Banking

Bring on the near-misses to avoid the financial meltdowns


Last December, Oleg Rogynskyy, a West Coast-based entrepreneur who runs an artificial intelligence start-up, made a bold decision: he closed his corporate account with Silicon Valley Bank (SVB) after years of custom.

The reason? Rogynskyy’s father worked at a Ukrainian bank that, in 1998, suffered a run. At a young age, he learnt to be hypervigilant. So, as he watched the fallout from the collapsing crypto exchange FTX, Rogynskyy peered closer and noticed that SVB’s bankers seemed oddly jittery in their dealings with him. “They were really focused on not having cash leave the bank,” he recalls.
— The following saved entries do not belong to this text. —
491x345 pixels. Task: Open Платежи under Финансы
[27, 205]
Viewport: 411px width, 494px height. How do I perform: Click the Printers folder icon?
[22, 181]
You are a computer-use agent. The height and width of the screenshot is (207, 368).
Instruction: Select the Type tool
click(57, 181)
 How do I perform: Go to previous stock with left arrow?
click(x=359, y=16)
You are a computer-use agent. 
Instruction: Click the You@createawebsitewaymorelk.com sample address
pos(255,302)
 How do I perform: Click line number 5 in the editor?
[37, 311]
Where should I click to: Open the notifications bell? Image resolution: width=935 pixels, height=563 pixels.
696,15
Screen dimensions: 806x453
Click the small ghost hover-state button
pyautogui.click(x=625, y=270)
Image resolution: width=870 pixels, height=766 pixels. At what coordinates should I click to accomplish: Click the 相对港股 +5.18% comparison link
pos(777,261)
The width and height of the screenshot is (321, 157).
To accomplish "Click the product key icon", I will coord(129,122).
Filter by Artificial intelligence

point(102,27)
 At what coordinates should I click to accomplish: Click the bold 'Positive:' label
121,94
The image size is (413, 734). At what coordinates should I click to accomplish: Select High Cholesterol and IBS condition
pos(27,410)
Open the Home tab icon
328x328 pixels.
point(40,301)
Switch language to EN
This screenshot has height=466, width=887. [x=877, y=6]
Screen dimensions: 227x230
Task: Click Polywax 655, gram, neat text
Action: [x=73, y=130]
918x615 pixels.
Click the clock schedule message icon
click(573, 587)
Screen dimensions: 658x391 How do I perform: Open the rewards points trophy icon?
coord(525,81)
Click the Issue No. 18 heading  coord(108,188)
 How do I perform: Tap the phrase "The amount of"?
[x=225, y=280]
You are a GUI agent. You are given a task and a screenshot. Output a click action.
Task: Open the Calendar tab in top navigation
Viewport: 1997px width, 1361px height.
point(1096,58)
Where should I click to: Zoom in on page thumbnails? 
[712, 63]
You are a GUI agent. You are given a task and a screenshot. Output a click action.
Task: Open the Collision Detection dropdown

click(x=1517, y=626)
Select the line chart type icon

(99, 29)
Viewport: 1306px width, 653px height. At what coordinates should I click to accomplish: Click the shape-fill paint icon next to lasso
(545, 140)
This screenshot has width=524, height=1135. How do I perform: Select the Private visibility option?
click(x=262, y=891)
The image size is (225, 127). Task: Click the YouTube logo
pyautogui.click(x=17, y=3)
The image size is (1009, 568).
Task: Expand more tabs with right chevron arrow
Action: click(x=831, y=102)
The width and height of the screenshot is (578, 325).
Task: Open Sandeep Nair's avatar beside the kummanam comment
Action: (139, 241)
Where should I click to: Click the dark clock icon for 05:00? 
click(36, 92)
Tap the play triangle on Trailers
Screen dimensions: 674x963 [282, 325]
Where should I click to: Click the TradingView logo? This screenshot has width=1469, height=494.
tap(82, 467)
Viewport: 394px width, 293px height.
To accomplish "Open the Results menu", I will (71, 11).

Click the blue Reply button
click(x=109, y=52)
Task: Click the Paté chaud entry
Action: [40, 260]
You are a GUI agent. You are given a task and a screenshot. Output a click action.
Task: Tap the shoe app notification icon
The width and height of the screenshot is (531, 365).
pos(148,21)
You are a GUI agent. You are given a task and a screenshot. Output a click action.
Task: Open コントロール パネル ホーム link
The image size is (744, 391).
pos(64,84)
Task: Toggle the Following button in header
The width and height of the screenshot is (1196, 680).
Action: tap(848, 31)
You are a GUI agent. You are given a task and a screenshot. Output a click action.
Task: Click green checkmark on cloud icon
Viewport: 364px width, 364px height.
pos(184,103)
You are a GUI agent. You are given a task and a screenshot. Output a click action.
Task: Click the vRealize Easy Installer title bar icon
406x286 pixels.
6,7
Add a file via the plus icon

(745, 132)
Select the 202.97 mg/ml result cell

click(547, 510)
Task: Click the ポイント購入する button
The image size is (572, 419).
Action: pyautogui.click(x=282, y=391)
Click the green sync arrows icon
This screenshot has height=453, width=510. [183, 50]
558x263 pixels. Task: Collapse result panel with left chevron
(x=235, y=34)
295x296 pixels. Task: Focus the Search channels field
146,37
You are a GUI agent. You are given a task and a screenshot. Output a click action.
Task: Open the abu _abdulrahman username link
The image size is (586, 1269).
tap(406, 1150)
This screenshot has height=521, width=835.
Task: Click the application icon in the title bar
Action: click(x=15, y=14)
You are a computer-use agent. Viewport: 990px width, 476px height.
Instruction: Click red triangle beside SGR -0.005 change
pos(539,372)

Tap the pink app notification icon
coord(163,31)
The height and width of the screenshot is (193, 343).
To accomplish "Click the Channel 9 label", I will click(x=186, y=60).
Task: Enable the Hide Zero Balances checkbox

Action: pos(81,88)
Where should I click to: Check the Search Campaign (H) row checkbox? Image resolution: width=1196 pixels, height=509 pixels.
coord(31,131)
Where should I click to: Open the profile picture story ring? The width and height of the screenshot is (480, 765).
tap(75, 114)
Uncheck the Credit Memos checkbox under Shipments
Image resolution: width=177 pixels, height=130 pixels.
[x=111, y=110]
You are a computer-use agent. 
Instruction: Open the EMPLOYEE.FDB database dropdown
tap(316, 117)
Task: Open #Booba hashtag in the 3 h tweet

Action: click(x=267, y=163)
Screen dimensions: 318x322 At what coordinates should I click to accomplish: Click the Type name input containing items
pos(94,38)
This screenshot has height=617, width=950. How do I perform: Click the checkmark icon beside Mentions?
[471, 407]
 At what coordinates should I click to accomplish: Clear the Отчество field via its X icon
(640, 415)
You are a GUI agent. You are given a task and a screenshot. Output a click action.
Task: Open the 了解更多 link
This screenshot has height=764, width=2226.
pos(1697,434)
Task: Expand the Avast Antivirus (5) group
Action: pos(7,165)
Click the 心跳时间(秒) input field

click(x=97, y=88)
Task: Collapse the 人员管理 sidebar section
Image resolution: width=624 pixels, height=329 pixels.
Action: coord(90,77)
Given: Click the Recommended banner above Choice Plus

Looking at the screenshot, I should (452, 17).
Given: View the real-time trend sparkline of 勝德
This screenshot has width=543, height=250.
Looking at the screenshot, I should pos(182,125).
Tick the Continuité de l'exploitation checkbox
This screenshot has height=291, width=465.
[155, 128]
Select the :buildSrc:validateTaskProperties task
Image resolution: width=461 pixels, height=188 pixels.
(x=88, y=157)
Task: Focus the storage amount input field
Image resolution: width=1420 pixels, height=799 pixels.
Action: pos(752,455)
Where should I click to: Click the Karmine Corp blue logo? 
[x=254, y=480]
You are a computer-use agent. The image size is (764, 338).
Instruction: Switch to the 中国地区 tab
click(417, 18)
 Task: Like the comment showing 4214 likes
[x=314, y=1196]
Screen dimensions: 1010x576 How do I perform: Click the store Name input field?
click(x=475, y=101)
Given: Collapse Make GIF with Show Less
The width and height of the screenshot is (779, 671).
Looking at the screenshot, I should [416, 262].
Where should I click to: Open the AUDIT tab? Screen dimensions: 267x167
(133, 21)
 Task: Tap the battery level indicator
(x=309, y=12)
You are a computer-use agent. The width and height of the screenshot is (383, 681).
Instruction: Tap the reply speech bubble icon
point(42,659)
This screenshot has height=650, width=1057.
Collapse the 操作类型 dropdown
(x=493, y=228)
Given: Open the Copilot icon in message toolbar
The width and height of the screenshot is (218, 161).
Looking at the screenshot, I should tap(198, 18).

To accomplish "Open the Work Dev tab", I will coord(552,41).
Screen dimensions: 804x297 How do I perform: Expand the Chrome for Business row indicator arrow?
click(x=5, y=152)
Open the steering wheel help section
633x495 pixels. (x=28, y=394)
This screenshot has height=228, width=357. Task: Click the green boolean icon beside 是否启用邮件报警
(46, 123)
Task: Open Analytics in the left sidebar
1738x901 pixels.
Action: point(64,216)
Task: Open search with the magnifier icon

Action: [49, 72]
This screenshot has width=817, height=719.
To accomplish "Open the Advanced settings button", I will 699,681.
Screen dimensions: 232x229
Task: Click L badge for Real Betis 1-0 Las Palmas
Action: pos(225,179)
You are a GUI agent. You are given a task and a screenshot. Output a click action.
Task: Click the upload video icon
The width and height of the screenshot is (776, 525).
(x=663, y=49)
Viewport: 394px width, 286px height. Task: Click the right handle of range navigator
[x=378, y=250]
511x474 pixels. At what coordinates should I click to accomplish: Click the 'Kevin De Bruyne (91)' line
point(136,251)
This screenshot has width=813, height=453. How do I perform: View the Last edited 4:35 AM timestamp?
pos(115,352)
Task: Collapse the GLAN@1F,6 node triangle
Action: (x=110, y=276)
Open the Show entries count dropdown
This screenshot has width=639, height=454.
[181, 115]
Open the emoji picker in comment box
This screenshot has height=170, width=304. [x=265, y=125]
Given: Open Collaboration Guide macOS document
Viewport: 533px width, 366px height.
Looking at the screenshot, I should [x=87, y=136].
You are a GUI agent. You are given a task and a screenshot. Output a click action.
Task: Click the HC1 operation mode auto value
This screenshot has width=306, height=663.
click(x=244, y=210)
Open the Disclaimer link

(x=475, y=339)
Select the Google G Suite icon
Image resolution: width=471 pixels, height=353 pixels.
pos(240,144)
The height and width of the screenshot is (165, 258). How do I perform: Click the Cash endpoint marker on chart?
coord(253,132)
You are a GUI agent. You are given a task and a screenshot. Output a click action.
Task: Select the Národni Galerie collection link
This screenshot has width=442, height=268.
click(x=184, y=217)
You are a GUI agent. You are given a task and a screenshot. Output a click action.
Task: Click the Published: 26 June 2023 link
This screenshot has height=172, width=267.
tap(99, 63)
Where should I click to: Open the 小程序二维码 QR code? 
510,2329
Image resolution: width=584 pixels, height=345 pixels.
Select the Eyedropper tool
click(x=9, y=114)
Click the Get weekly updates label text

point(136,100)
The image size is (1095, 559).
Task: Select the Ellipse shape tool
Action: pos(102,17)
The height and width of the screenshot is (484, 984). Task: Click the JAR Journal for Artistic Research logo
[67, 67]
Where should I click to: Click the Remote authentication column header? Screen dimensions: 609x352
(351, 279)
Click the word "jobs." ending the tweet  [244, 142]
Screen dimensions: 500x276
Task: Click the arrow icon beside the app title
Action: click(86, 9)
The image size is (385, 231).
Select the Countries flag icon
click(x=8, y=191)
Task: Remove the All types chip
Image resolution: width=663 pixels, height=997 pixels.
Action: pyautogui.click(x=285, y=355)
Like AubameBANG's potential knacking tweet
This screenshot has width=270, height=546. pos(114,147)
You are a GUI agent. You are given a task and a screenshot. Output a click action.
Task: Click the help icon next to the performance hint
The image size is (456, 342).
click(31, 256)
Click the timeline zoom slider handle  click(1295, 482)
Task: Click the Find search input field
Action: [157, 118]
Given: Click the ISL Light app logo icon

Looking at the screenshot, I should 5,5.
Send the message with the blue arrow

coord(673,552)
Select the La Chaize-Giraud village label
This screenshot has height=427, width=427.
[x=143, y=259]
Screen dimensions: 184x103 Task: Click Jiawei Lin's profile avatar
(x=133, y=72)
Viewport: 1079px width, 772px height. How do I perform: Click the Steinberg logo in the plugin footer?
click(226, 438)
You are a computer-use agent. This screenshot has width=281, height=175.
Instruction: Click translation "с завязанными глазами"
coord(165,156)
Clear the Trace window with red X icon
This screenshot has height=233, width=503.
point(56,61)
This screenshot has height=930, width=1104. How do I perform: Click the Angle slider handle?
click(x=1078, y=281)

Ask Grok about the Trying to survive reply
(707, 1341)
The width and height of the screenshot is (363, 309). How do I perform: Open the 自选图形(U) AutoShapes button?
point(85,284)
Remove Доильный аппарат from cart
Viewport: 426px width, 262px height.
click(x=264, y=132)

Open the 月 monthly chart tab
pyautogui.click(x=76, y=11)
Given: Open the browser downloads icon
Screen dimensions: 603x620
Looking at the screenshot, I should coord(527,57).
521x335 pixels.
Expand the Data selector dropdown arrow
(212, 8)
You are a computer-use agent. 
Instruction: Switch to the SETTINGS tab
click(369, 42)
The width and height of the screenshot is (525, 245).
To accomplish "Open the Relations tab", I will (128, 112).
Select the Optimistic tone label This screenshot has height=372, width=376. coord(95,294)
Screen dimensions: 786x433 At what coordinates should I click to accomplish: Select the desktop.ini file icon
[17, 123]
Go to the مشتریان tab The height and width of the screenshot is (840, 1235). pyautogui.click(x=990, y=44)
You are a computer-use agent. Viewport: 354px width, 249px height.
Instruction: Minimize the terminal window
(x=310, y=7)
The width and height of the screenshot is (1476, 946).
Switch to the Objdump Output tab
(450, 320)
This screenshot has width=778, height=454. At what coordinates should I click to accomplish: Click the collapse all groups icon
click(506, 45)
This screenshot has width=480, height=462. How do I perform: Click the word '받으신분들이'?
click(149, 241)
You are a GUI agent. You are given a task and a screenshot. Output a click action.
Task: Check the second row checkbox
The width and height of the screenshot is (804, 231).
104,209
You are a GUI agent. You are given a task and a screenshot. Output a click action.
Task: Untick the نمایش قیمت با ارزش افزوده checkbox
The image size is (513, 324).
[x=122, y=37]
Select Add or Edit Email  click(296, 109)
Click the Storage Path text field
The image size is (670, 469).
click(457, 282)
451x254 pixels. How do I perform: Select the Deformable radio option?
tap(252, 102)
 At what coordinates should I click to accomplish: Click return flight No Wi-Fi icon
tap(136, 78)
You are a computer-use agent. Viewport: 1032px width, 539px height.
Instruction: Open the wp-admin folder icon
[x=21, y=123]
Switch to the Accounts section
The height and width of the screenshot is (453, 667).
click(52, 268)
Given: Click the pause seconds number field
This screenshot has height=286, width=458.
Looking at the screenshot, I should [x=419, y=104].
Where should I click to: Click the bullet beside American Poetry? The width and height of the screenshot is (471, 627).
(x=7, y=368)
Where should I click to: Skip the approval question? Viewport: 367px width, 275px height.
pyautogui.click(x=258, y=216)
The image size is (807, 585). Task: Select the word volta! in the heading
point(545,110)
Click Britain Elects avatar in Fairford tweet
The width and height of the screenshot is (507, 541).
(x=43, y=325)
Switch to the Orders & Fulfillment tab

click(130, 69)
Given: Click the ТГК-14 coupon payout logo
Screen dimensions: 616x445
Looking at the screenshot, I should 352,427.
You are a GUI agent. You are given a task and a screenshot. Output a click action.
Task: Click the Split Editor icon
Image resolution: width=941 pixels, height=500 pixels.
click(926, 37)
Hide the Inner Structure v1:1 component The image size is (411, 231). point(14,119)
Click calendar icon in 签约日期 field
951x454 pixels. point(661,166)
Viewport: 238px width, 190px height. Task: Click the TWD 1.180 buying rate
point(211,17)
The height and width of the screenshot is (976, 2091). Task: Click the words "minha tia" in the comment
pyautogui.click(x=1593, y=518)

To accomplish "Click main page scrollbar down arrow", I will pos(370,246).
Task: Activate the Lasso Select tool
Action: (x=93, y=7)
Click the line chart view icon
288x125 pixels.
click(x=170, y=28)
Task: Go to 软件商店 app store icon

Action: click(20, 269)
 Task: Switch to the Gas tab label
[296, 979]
He shut the account three months before SVB imploded. “Having seen what happened to my father’s bank, I had a feeling that a bank which is behaving oddly has something going on,” he says.

In recent days there have been plenty of tales about how blind most of SVB’s clients and investors were to the looming risks, even as its market capitalisation plummeted and short sellers, including Jim Chanos, weighed in.

But for me it’s more intriguing to look at those, like Rogynskyy, who had the foresight to jump ship early. After talking to some of those savvy escapees, mostly off the record, some common threads stand out: those alert to the risks either had a fascination with financial data or had someone in their organisation or family who had encountered a financial crisis at close quarters before. “Our chief financial officer happened to have worked on Wall Street during 2008,” one entrepreneur told me. Another said: “We had someone who knew all about the S&Ls,” referring to the savings and loans crisis of the 1980s and 1990s.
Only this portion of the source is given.